OK, fellow players of Halo, let's talk about Halo 2! I... can't say I really liked it. I definitely appreciate the move towards all the dumb video game tropes that I like, like massive setpieces, bossfights, villains to hate and Keith David to listen to. I really liked some of the new Covenant weapons, and I loved that bit where you jump off a bridge onto the new Covenant Metal Gear to kill everyone inside it and shut it down. I still had a fun time blasting through another Halo campaign, buuuut...
It didn't really keep me engaged like the first Halo did, though. Despite a lot of really nice improvements, I could only get through the game one or two levels at a time, whereas I finished the first game in a couple of days. It could just be shooter fatigue, but I also feel like that first Halo has such a solid throughline of "we crashed on a Halo and we have to escape", so you always know where you're going and what you're doing. Halo 2 adopts more of a globetrotting style with a different goal, a different environment, and even a different playable character for seemingly every mission, so it's constantly halting its momentum and restarting over and over.
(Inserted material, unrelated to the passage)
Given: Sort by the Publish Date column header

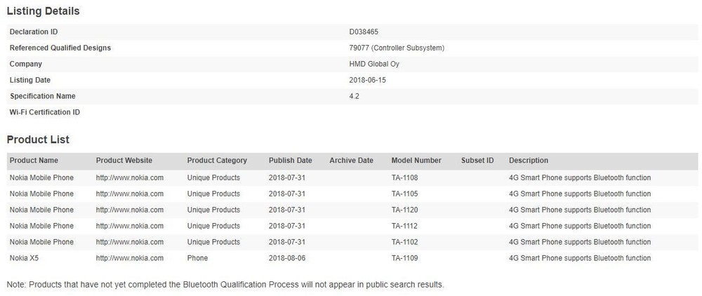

But more than that, I think it's just that I found the story totally impenetrable. Bungie likes to come up with a couple of dozen generic nouns to use as names of characters or McGuffins, breezily introduce them exactly once, and then just assume you're keeping up for the entire rest of the game because nobody has time to explain why they don't have time to explain anything to you and the game never slows down to take a breath. You're endlessly pushing towards the next thing while characters throw around capitalized word salad like Truth, Regret, Oracle, The Sacred Icon, High Charity, Brutes and Grunts and Elites and the Forerunners and the Reclaimers and the Demon. I suppose you can either keep up with all of it, or you can just fall hopelessly far behind with no chance of ever catching up.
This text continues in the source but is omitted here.